As soon as I installed v3 as part of the WMI 3.0 package, the problem solved itself. I'd suggest making sure that all the relevant WMI services are running on your server. Unless you have conflicts, I'd also recommend upgrading to WMI 3.0.
How do I uninstall a Windows Service when there is no executable for it left on the system? I can not run installutil -u since there is not executable left on the system. I can still see an entry for the service in the Services console.
The reason for this state is probably because of a problem in the msi package that does not remove the service correctly, but how do I fix it once the service is in this state?
You should be able to uninstall it using sc.exe (I think it is included in the Windows Resource Kit) by running the following in an "administrator" command prompt:
sc.exe delete <service name>
where <service name> is the name of the service itself as you see it in the service management console, not of the exe.
You can find sc.exe in the System folder and it needs Administrative privileges to run. More information in this Microsoft KB article.
Alternatively, you can directly call the DeleteService() api. That way is a little more complex, since you need to get a handle to the service control manager via OpenSCManager() and so on, but on the other hand it gives you more control over what is happening.
Remove Windows Service via Registry
Its very easy to remove a service from registry if you know the right path. Here is how I did that:
Run Regedit or Regedt32
Go to the registry entry "HKEY_LOCAL_MACHINE/SYSTEM/CurrentControlSet/Services"
Look for the service that you want delete and delete it. You can look at the keys to know what files the service was using and delete them as well (if necessary).
Delete Windows Service via Command Window
Alternatively, you can also use command prompt and delete a service using following command:
sc delete
You can also create service by using following command
sc create "MorganTechService" binpath= "C:\Program Files\MorganTechSPace\myservice.exe"
Note: You may have to reboot the system to get the list updated in service manager.
Here is the powershell script to delete a service foo
$foo= Get-WmiObject -Class Win32_Service -Filter "Name='foo'"
$foo.delete()

Data under study

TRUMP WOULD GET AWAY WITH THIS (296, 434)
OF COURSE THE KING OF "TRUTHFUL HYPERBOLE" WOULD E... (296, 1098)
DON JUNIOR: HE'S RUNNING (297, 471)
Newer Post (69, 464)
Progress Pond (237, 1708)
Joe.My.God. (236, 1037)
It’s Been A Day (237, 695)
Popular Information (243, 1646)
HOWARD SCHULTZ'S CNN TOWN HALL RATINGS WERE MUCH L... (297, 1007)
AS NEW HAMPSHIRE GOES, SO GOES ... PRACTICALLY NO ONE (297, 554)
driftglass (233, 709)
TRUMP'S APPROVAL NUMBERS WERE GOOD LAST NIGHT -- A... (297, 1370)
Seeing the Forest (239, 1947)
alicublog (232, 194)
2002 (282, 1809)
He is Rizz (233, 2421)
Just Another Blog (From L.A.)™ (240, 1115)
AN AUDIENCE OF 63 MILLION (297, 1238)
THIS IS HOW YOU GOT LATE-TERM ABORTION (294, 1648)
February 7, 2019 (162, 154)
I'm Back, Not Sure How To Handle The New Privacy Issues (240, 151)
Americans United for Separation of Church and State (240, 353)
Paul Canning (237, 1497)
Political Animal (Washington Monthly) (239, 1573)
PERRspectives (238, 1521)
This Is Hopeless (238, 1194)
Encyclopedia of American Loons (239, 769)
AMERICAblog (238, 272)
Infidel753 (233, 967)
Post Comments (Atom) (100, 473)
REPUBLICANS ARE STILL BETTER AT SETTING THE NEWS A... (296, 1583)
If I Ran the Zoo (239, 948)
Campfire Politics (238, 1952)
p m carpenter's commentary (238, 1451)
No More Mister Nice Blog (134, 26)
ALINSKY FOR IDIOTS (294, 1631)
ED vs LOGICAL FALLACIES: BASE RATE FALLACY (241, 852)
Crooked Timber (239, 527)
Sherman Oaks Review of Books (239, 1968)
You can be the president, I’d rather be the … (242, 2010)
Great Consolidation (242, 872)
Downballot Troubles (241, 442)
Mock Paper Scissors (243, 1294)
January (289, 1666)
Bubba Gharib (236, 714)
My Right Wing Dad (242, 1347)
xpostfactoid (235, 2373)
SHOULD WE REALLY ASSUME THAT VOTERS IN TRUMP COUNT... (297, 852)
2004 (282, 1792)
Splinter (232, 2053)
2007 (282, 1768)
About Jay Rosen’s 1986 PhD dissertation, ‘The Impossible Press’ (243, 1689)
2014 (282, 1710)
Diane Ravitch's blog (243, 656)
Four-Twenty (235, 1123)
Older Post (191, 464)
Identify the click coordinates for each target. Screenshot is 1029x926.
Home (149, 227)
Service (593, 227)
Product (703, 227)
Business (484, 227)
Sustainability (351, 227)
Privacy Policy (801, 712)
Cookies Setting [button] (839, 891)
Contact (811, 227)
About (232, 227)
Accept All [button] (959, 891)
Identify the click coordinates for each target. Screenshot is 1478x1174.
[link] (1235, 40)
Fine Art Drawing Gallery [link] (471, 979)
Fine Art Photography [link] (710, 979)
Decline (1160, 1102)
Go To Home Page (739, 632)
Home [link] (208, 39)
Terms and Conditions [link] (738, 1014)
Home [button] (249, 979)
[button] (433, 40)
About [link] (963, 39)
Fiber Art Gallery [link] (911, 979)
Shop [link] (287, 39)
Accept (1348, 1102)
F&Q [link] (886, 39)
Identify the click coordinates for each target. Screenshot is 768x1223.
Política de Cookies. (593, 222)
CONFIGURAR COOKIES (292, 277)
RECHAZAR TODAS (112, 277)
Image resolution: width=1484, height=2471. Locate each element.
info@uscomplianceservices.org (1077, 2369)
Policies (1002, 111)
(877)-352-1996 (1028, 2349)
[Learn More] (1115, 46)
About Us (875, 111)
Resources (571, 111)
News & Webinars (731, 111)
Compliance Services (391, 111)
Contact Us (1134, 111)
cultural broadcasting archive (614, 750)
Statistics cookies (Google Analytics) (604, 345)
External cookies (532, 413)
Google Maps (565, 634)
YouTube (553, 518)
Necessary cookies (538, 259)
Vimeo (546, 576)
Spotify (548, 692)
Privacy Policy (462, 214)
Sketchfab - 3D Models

Exercise requirements
Transcribe the passage on removing a Windows service, starting at "The reason for" and ending at "what is happening.".

Task response
The reason for this state is probably because of a problem in the msi package that does not remove the service correctly, but how do I fix it once the service is in this state?
You should be able to uninstall it using sc.exe (I think it is included in the Windows Resource Kit) by running the following in an "administrator" command prompt:
sc.exe delete <service name>
where <service name> is the name of the service itself as you see it in the service management console, not of the exe.
You can find sc.exe in the System folder and it needs Administrative privileges to run. More information in this Microsoft KB article.
Alternatively, you can directly call the DeleteService() api. That way is a little more complex, since you need to get a handle to the service control manager via OpenSCManager() and so on, but on the other hand it gives you more control over what is happening.